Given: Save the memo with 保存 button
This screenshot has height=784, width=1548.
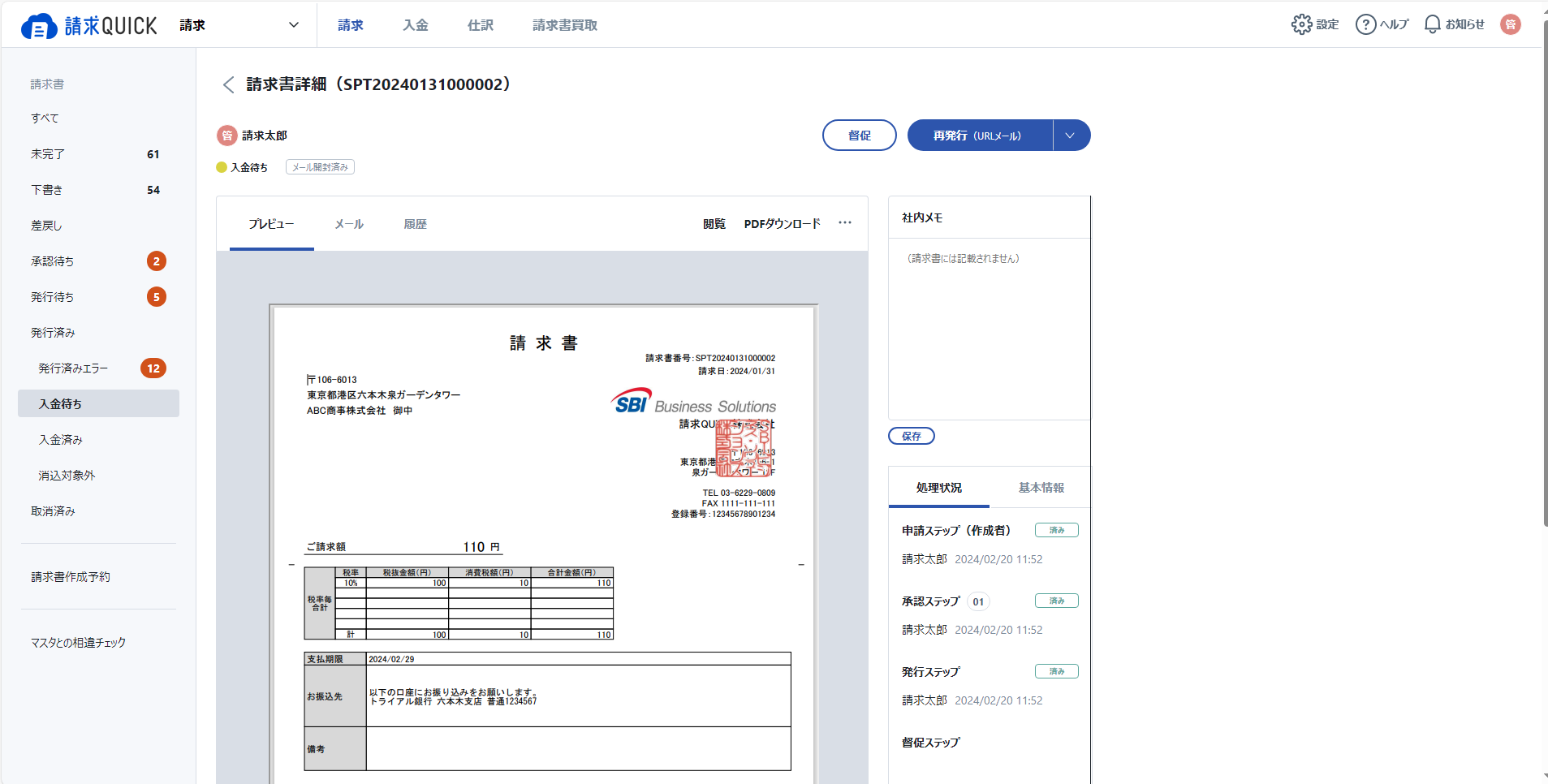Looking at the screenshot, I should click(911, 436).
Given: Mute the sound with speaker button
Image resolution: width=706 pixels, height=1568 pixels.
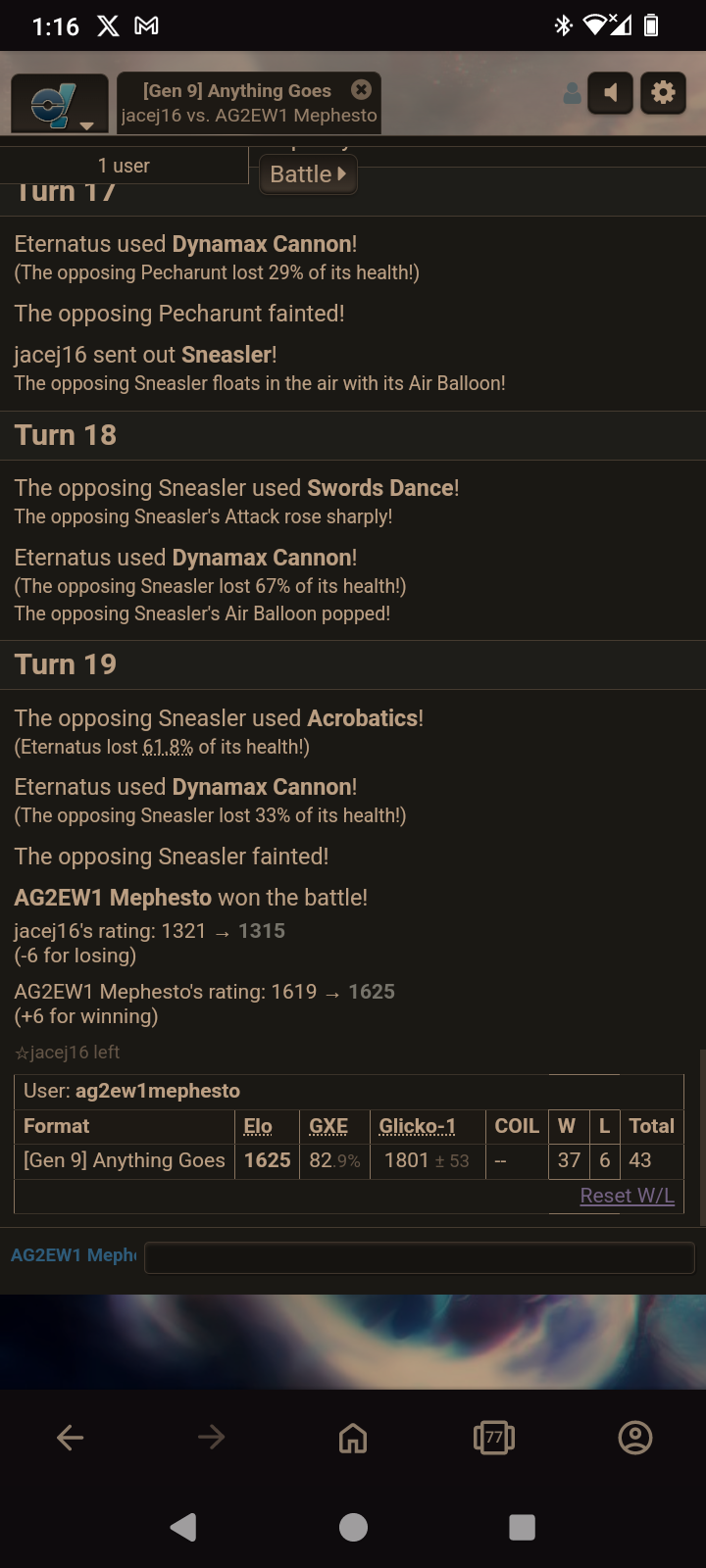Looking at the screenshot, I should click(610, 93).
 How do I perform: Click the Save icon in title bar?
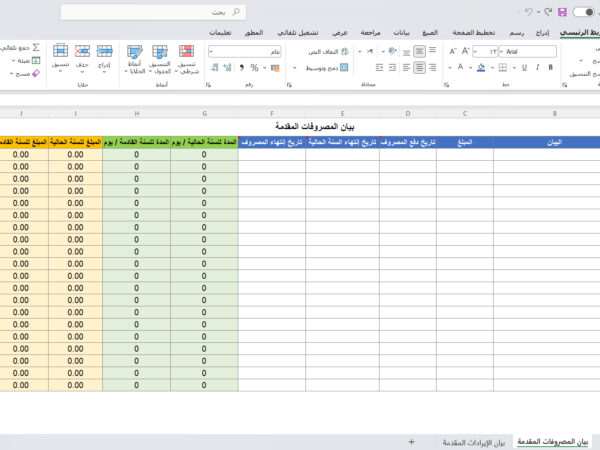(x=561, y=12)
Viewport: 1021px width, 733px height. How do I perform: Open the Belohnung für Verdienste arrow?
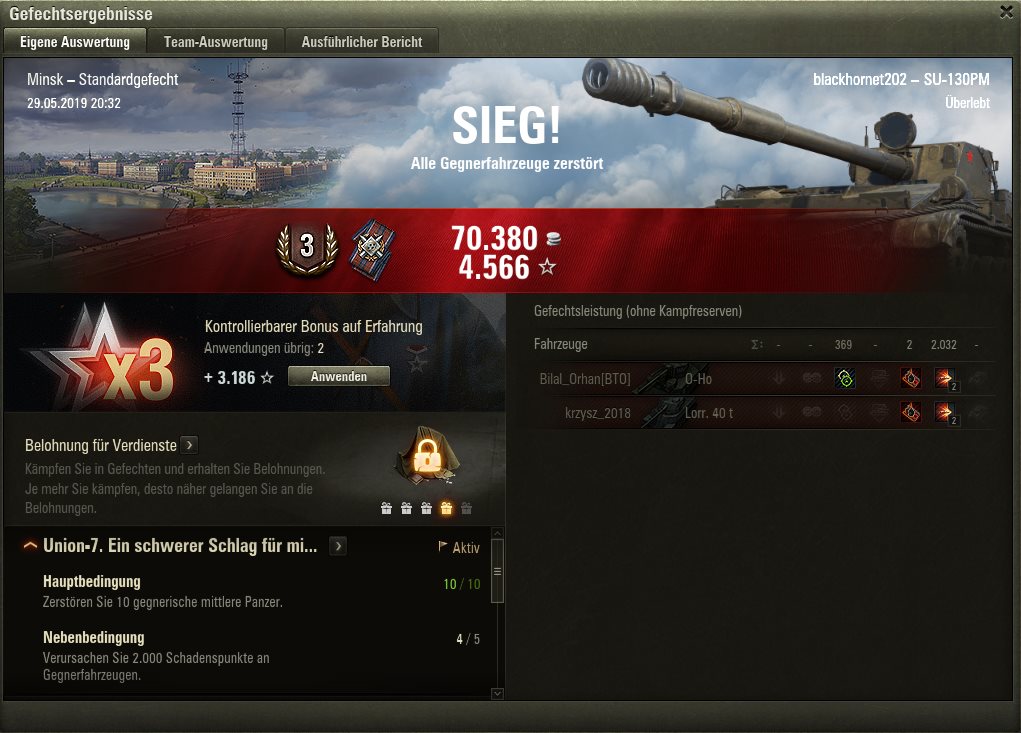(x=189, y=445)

┄┄┄┄┄┄┄┄┄┄

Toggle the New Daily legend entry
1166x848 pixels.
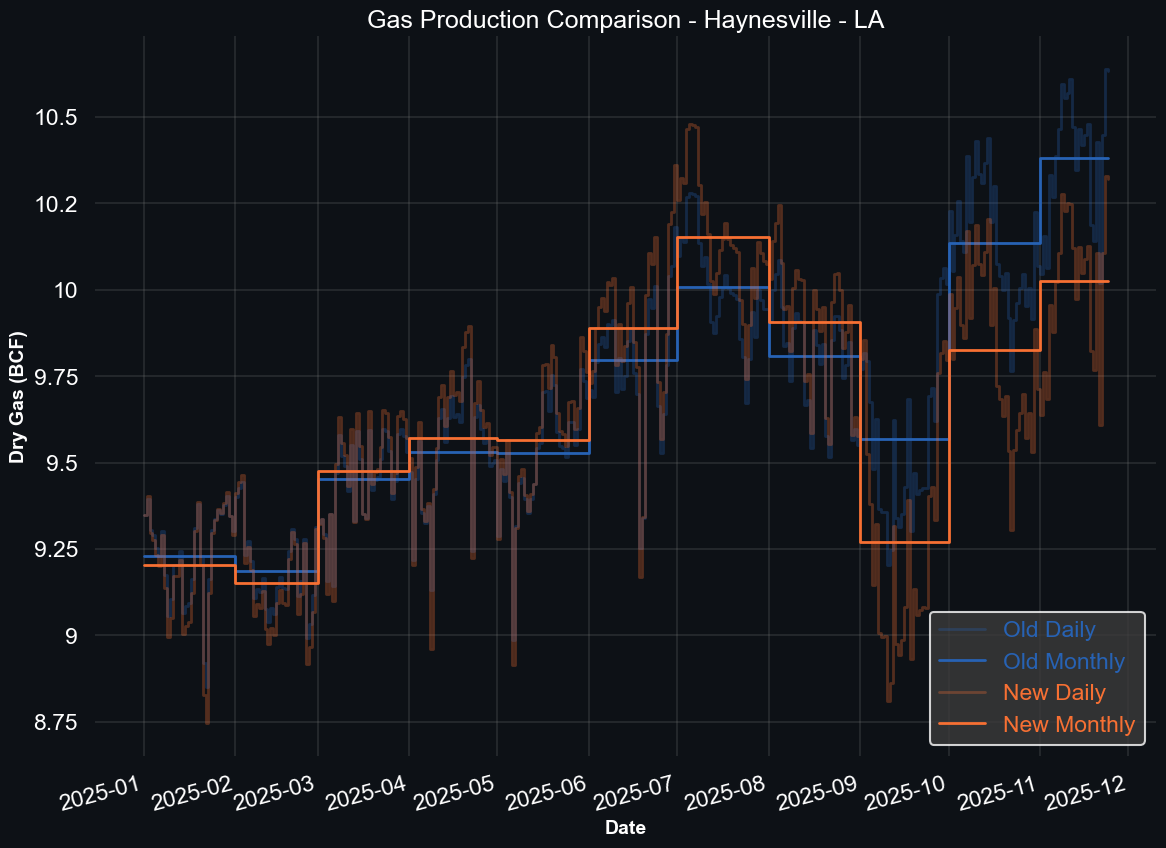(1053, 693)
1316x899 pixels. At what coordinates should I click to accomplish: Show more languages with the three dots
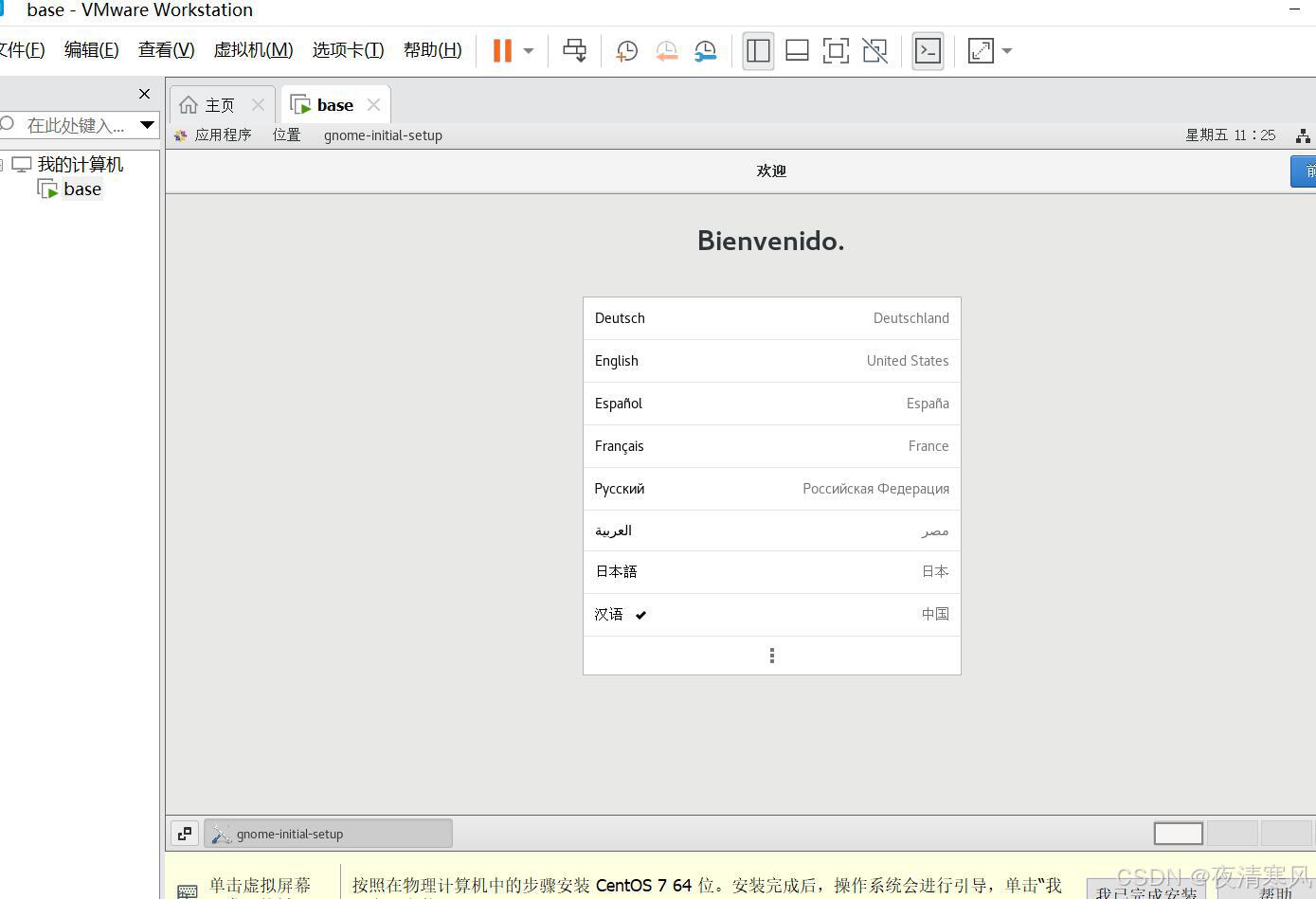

┄┄┄┄┄┄┄┄┄┄

> [YOUR OBJECTIVE]:
Which lines of the records above contain the word "with"? Show each of them.

> [RESULT BELOW]:
Given: Save the memo with 保存 button
Given: Mute the sound with speaker button
1316x899 pixels. At what coordinates should I click to accomplish: Show more languages with the three dots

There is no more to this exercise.